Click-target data
<<<<

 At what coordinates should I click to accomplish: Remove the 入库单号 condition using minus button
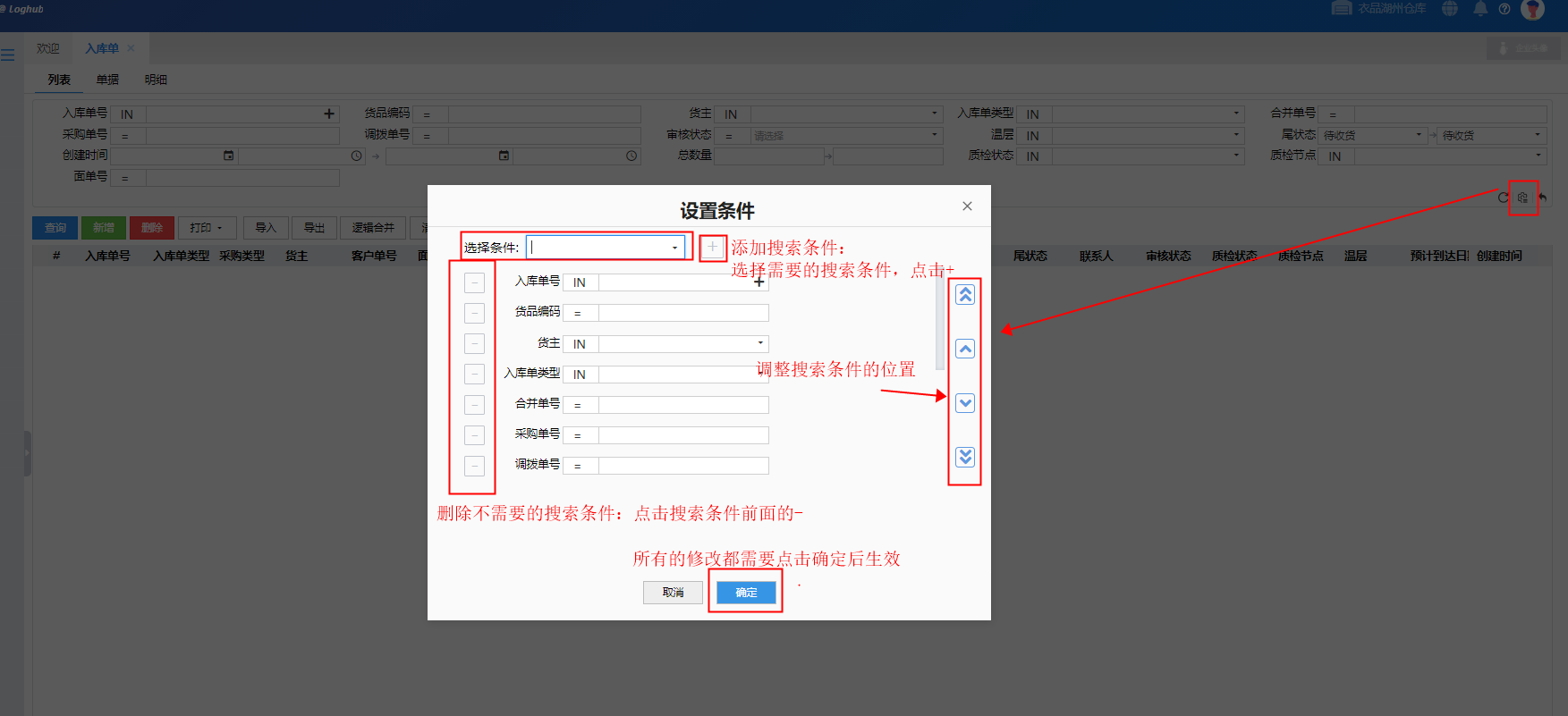click(474, 282)
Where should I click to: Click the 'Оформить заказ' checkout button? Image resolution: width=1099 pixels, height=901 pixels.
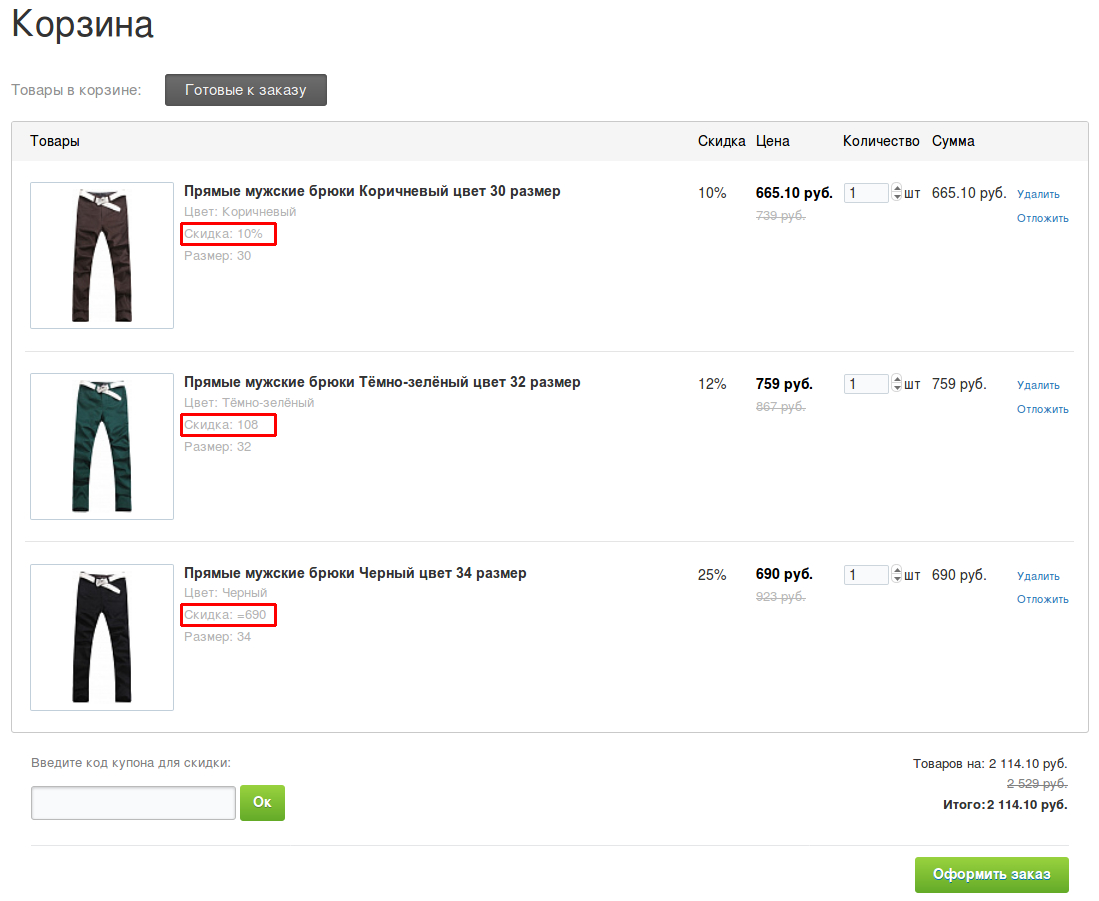(x=991, y=875)
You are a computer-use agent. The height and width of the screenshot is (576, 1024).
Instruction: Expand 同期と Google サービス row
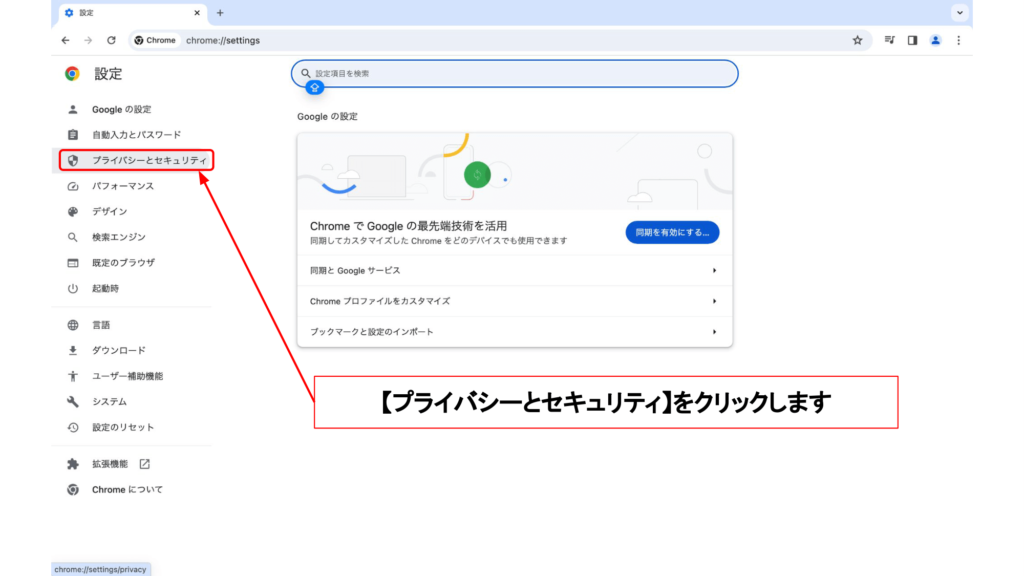click(x=514, y=271)
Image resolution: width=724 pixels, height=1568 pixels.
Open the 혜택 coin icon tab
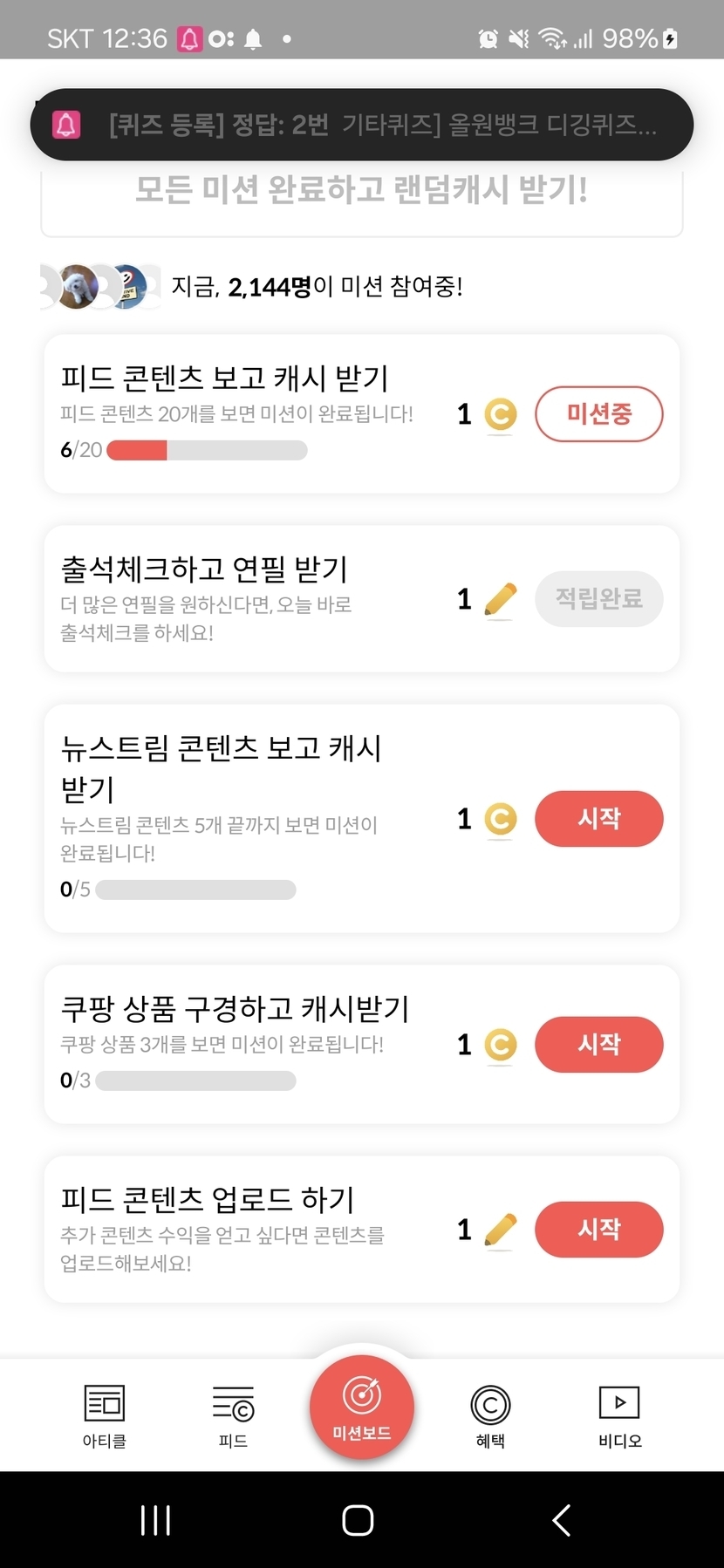[490, 1404]
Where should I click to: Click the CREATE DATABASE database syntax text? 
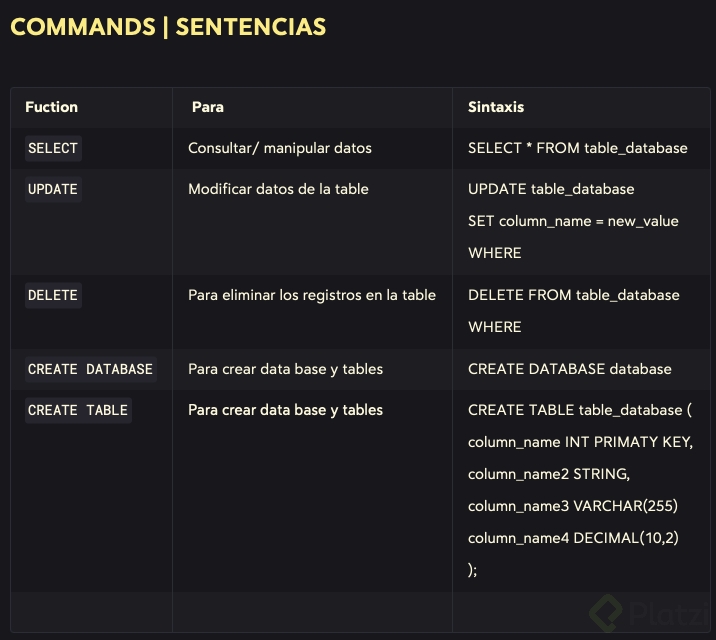click(570, 369)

>>>>

**Goal:** Copy the records word for word, starting at the line that contains "You are a computer-use" and continuing through the end of the records, with both ends included. Leave the pictures out of your answer.

**Written answer:**
You are a computer-use agent. The height and width of the screenshot is (576, 1024).
Instruction: Expand 同期と Google サービス row
click(x=514, y=271)
Image resolution: width=724 pixels, height=1568 pixels.
Open the 혜택 coin icon tab
[490, 1404]
Where should I click to: Click the CREATE DATABASE database syntax text? 
click(570, 369)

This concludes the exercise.